> [Directions for this task]:
Begin with the line below holding "Task: Open Star us on GitHub link" and go on through the line holding "The width and height of the screenshot is (303, 189).", duplicating each line exactly and leaving out pictures.

________________________

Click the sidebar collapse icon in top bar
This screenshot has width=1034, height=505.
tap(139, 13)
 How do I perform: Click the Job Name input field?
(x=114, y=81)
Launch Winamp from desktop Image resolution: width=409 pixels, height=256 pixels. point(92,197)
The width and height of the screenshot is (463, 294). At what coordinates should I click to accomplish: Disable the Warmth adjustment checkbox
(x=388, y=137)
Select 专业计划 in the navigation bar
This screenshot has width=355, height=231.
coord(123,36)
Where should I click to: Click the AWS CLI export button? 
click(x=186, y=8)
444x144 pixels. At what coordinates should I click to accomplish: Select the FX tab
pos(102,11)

________________________

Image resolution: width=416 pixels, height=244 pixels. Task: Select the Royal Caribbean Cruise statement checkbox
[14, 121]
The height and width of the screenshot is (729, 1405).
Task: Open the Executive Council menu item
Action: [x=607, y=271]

________________________

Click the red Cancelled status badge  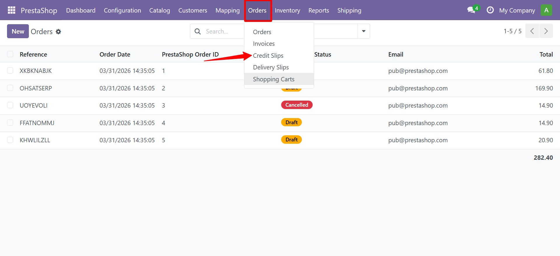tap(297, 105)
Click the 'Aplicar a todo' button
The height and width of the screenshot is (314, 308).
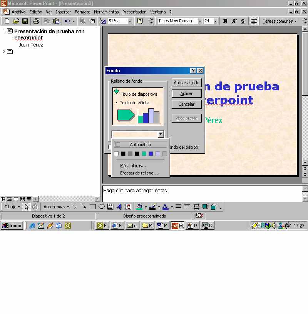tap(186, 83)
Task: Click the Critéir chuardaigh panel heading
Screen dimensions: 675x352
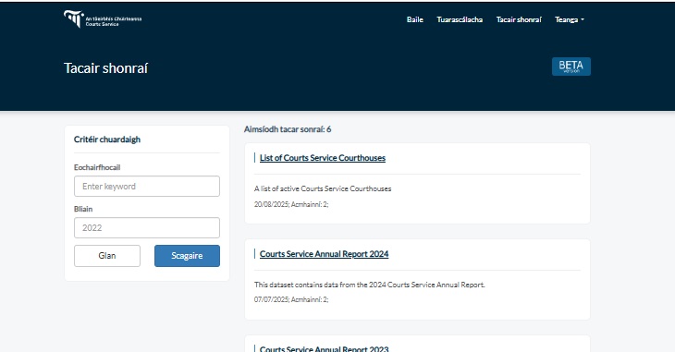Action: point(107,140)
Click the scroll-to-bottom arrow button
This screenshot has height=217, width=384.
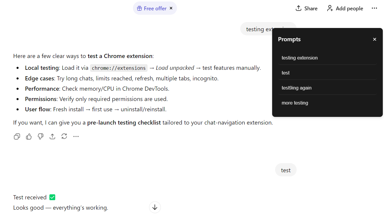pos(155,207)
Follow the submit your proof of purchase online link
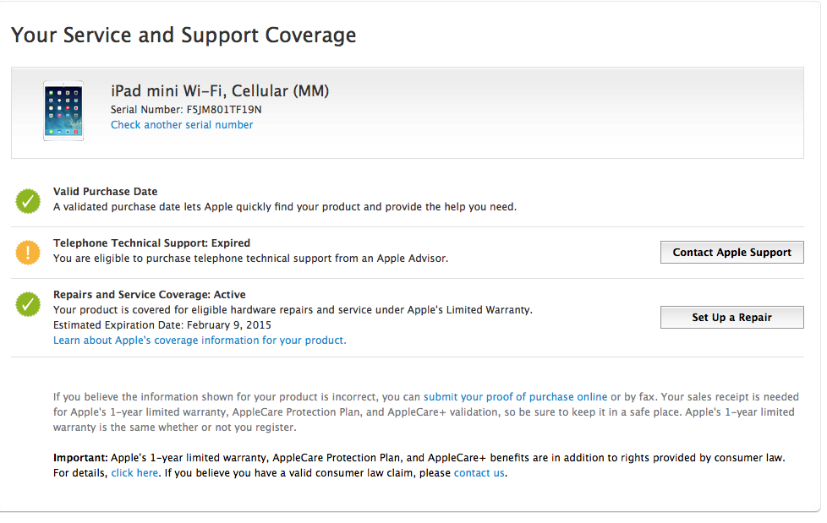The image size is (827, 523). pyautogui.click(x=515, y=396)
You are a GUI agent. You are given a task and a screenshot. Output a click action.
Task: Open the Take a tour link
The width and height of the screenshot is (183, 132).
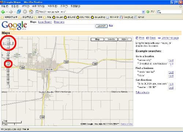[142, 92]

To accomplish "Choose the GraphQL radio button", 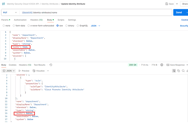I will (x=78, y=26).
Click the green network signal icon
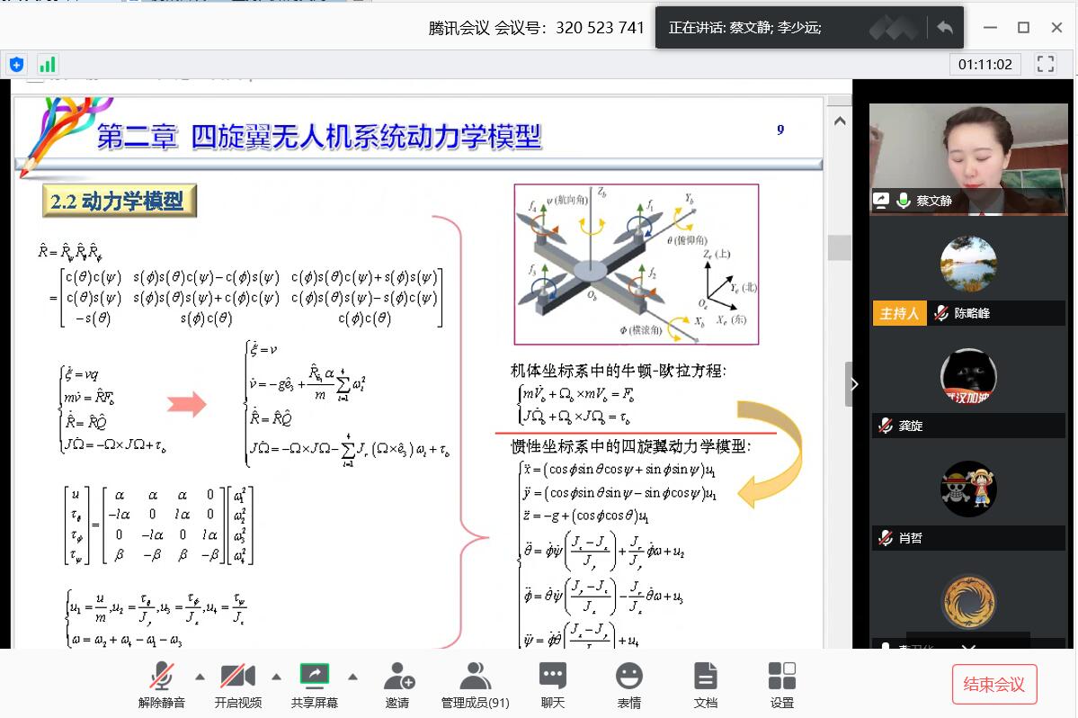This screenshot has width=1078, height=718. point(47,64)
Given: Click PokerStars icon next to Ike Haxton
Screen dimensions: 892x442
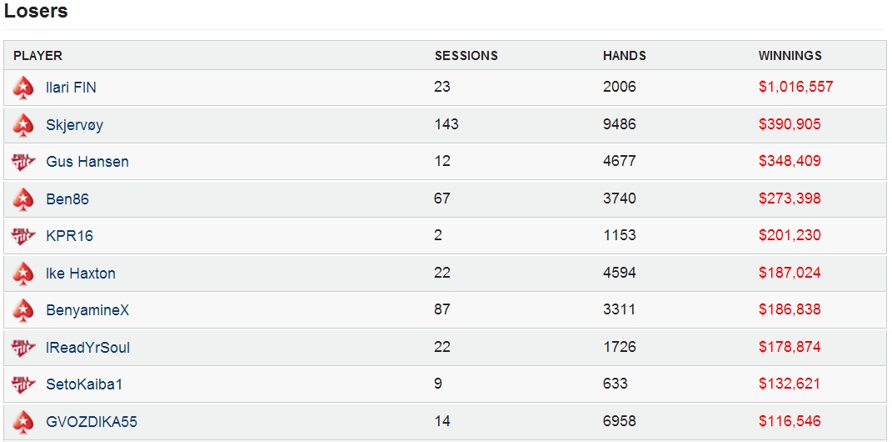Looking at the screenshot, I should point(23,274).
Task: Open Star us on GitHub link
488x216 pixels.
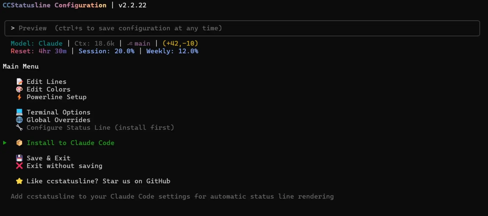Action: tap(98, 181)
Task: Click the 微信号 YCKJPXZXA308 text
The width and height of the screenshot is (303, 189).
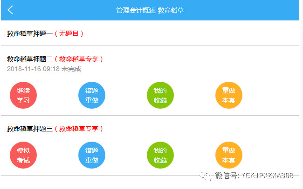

________________________

> [Problem solution]:
Task: Open Star us on GitHub link
488x216 pixels.
Action: tap(98, 181)
Task: Click the 微信号 YCKJPXZXA308 text
The width and height of the screenshot is (303, 189).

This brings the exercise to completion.